Since I was also looking for a contact at the Paushuize to answer various questions I’m sure to have, I arranged my tour through a connection I’ve made at Toerisme Utrecht. If you’re interested in taking the tour, you can reserve a spot through the VVV Utrecht offices (Domplein 9) either in person or by email. Times, cost, and all other information about the guided Paushuize tours can be found here.

If you’re looking for things to do in Utrecht on a Sunday afternoon, I truly do recommend the tour. The curator of the Paushuize tends to be the guide and he does a great job of bringing all of the history to life, adding in humor and lots of interesting facts about the city, as well as the pope.
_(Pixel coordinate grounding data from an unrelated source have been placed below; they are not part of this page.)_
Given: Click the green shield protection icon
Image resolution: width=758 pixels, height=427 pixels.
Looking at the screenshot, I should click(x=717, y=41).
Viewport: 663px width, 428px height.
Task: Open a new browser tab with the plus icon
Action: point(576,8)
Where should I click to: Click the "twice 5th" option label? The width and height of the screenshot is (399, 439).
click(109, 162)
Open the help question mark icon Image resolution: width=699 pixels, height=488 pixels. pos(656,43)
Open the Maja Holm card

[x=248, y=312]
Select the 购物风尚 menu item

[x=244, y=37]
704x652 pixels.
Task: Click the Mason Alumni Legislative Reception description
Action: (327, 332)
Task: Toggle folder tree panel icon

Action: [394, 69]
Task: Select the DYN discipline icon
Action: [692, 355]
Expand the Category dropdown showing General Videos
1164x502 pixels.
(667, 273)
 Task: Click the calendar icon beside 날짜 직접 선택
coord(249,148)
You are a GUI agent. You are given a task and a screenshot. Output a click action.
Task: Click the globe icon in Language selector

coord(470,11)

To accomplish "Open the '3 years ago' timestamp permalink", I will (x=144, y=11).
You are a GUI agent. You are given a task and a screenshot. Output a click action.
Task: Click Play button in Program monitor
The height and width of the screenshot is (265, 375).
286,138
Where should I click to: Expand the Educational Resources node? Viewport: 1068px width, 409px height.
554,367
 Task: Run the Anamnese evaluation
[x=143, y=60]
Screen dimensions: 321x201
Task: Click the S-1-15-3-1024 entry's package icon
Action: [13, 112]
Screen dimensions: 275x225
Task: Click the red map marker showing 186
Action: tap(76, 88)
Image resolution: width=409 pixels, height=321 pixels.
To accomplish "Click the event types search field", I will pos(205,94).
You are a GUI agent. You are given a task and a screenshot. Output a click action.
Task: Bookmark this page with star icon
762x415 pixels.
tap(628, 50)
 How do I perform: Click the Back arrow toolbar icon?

You get fascinating true stories rather than cold dry facts.

As I said, I had arranged my tour through other contacts and thus the curator knew I was interested in learning more about the building. We also discussed a shared interest in various aspects of art history, including my love of architecture. As a result of this, I got a special sneak peak up into the attic of the Paushuize. Finally, a perk to being a writer!

Inherently, I found the old timber roof structure fascinating in its own right, but one of the reasons I got this extra viewing was because of the view from the attic. As the curator pointed out (as I’m American), the view today from one particular spot really wouldn’t have been any different from what it would have been in 1492 (when Columbus sailed the ocean blue).
You all know my love of the Domtoren, the cathedral, and the whole Domplein area, so getting to see it all from this new higher vantage point was truly amazing. I could have stood there forever.

Hopefully, I’ll get a new camera before I have to turn in one of the articles. If I do, I’m sure I’ll need to go back up into the attic area. For research purposes, obviously.

(If you’re curious, the image at the top is an antique print from 1857, depicting the Paushuize before all of the later additions were made. Learning about all the changes made to the building over the centuries was just one of the fascinating elements of the tour.)